Our legal system relies on principles and provisions of administrative law to help ensure that administrative agencies treat members of the public fairly. However, administrative law fails to respond to some of the problems of automated legal guidance. This is due to administrative law’s broader inattention to the ways that agencies influence the public through informal explanations of the law. As we explore, the administrative law regime centers and privileges sophisticated parties and focuses on the ways agencies create binding law to govern those parties. This leaves the many ways that agencies influence the public with explanations of the law largely unconsidered, which, perversely, creates a legal system that provides the most protections for those with the most resources. While it would be a mistake to bog down basic explanations of the law to the public with exhaustive procedural formulation requirements, it is also important to acknowledge the ways that these explanations can affect people’s beliefs about rights and duties in ways that do not always align with the law.
By providing a careful, and sometimes critical, look at automated legal guidance, our goal in this book is not to convince readers that the government should reject automation in how it offers explanations of the law to people. In addition to the fact that automated legal guidance has benefits for both the government and the public at large, as well as potential costs, the fact is that automation is changing the way we all relate to information about the world, whether we like it or not. In light of these realities, our goal is to offer a clear-eyed assessment of automated legal guidance, in hopes of improving it.
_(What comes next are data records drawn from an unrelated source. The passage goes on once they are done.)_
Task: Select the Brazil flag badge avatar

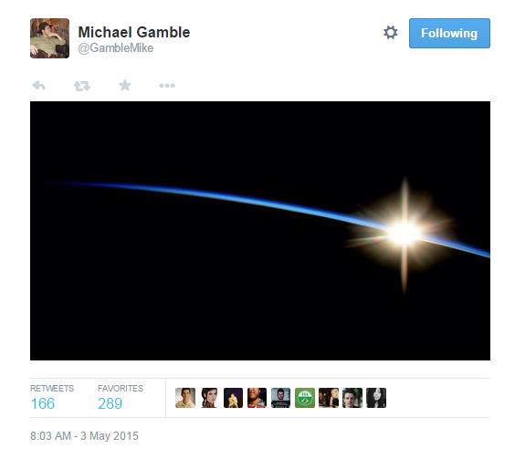Action: [305, 398]
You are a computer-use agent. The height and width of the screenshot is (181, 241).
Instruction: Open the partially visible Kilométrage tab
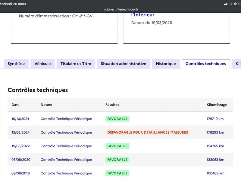[237, 64]
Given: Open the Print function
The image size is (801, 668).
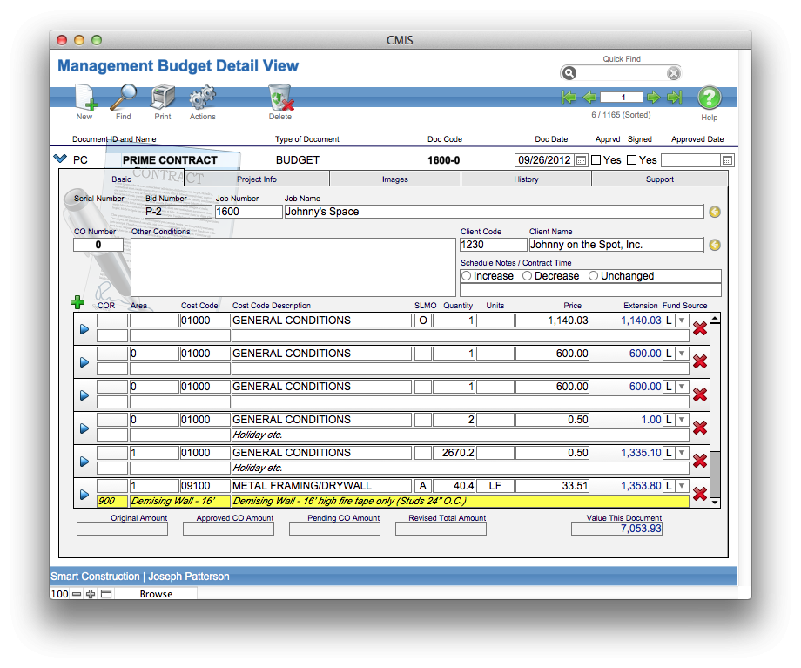Looking at the screenshot, I should (x=162, y=98).
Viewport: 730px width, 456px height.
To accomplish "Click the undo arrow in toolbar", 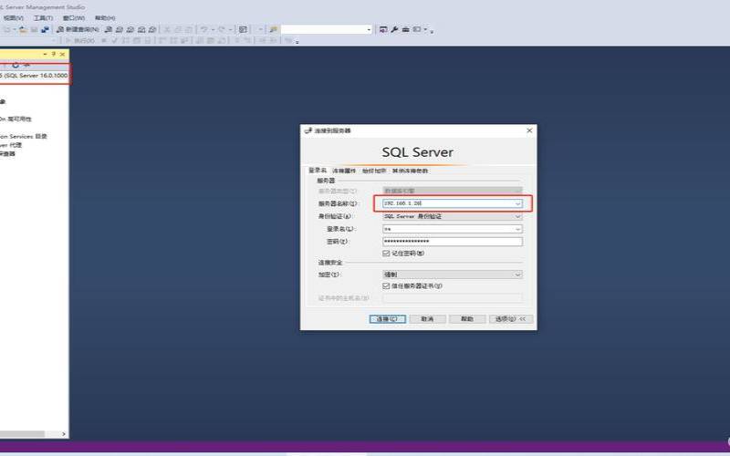I will click(203, 29).
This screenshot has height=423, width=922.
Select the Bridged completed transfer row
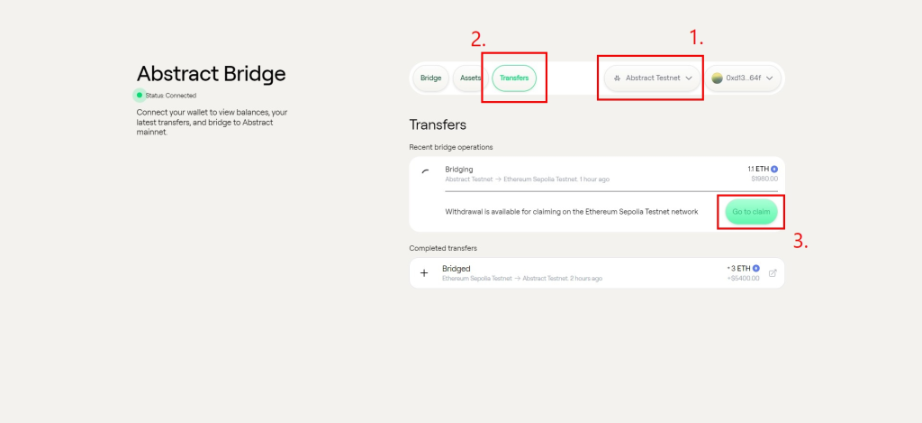596,272
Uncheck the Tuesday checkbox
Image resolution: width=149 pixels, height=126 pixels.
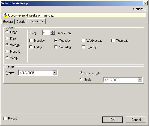(x=56, y=40)
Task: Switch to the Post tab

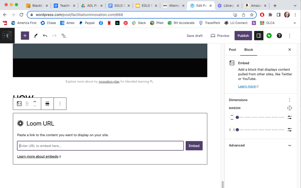Action: [x=232, y=50]
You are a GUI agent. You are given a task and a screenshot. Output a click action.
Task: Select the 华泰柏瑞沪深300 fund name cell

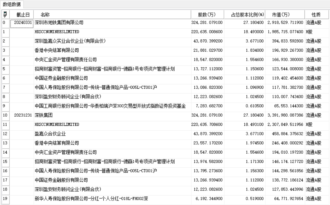(110, 106)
To this end, we argue that agencies should adopt multiple policy interventions. We begin by offering detailed policy recommendations for federal agencies that have introduced, or may introduce, chatbots, virtual assistants, and other automated tools to communicate the law to the public. Our recommendations are organized into five general categories: (1) transparency; (2) reliance; (3) disclaimers; (4) process; and (5) accessibility, inclusion, and equity. We then describe how policymakers should increase participation by the members of the public in the process of designing automated legal guidance tools and should also give users the ability to formally challenge agencies when they deviate from the formal law. Finally, we consider how policymakers and government officials should prepare for a future in which technology evolves such that agencies shift from deploying automated legal guidance tools on their websites to automating individuals’ compliance actions.
With these recommendations, together with their underlying analysis, we hope that this book can help set a solid foundation for the transformation of government guidance that is happening now, and that will take place in the future. In our complex world, we expect the public to be able to understand and apply complex law, even if the reality is that most people cannot do so. The combination of this reality, with the rise of automation, means that automated legal guidance will continue to play an important, and increasing, role in our legal landscape. This book provides guidance about how to make this landscape as transparent, legitimate, and equitable as possible.